La enseñanza de Jesús tiene una doble finalidad: primero, desenmascarar la falsa religión de algunos –los fariseos−, que se jactaban de ser justos despreciando a los demás; y, segundo, aleccionar a los discípulos para que alcancen una auténtica relación con Dios. El relato describe al fariseo que se siente seguro en su propia bondad y se justifica a sí mismo.
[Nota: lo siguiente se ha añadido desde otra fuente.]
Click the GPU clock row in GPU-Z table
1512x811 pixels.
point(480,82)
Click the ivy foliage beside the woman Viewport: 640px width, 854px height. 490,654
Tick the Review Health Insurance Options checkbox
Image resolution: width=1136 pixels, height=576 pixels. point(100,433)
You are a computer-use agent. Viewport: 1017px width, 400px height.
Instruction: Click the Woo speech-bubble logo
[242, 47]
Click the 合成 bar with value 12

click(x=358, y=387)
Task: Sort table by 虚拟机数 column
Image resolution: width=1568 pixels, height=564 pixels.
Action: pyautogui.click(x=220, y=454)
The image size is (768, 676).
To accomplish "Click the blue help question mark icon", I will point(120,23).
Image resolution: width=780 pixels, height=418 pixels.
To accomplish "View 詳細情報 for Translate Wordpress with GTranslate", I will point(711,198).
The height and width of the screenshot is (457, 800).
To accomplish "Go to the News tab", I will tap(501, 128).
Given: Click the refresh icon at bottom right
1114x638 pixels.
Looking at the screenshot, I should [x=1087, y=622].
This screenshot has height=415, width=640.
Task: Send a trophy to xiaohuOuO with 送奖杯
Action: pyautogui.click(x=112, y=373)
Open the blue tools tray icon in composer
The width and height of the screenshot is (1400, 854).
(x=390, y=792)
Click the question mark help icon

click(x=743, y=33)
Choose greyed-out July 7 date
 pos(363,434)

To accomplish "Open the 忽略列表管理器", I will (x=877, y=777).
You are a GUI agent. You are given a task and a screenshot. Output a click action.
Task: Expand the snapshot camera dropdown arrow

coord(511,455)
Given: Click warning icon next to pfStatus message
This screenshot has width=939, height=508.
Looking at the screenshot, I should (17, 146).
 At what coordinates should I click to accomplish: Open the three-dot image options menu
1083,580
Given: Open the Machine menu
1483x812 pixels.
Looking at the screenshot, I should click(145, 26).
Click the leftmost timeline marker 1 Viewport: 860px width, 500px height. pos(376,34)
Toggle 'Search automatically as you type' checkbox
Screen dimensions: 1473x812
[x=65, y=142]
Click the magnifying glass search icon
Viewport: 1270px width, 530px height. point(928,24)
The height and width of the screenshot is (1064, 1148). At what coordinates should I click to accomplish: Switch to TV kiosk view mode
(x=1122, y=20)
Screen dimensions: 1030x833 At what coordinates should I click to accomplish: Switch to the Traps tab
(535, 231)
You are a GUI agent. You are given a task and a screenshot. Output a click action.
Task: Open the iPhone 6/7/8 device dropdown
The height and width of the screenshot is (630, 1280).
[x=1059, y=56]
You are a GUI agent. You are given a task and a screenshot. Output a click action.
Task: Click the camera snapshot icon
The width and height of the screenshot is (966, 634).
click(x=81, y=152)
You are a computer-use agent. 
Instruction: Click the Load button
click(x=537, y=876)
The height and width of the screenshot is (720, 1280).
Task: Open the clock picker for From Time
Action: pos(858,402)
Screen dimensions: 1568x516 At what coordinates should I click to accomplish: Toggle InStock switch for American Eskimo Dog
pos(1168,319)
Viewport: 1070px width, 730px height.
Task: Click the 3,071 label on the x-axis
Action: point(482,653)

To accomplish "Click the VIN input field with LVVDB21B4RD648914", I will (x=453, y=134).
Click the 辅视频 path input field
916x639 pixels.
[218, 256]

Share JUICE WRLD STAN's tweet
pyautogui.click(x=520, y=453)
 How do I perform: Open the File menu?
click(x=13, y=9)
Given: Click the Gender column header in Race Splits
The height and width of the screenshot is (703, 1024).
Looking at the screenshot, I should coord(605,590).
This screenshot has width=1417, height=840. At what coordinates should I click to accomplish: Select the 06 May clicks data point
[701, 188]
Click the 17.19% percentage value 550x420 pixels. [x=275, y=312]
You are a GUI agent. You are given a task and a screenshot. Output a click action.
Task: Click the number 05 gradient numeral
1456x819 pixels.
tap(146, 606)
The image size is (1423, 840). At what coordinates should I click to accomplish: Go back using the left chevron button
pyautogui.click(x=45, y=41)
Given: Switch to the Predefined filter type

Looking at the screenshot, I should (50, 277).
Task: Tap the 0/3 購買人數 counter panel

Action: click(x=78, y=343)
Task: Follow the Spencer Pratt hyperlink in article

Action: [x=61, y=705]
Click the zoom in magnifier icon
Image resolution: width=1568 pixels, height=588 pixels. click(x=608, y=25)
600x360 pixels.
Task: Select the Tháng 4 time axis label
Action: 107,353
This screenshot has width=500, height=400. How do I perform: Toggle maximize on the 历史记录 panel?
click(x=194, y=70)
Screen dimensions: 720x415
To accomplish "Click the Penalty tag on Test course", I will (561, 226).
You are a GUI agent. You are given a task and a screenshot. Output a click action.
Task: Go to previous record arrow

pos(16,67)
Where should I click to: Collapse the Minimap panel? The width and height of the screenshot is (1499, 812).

Por su parte, el publicano, al sentirse lejos de Dios y al no poder confiar en sí mismo, se considera un “pecador”. Entre ambos hay un contraste muy fuerte, en cuanto al comportamiento y a la idea que tienen de Dios y la oración.
En la vida de fe es muy probable encontrarse con personas que se consideran justas, buenas, piadosas y por el hecho de ser partícipes de una comunidad se sienten con derechos y privilegios. Por eso es posible que se identifiquen más con el fariseo que con el publicano. Los fariseos o separados son los que mantenían, con su ideología y relaciones de interés, una práctica religiosa de lo puro e impuro. Despreciaban a los que no conocían la ley y se creían los auténticos cumplidores de esta.
Por su parte, el publicano era todo lo contrario del fariseo: siendo cobrador de impuestos de los romanos, era acusado de hereje y culpable de extorsión y corrupción. Además, su oficio era impopular por ser usurero. A pesar de ello, el publicano se reconoce que está en deuda con Dios, porque en su esfuerzo por observar la ley descuida el mandamiento del cual brota el amor a Dios y al prójimo. Su oración es más auténtica que la del fariseo, porque no siente que Dios está obligado a recompensarlo: Rezar no es un intercambio de favores, sino estar abiertos al misterio de Dios. La gran diferencia entre el fariseo y el publicano estriba en que el primero no quiere ser “salvado”; en cambio, el publicano necesita, quiere y cree en el perdón de Dios.
“Porque todo el que se ensalza será humillado y el que se humilla será ensalzado” (Lc 18, 14).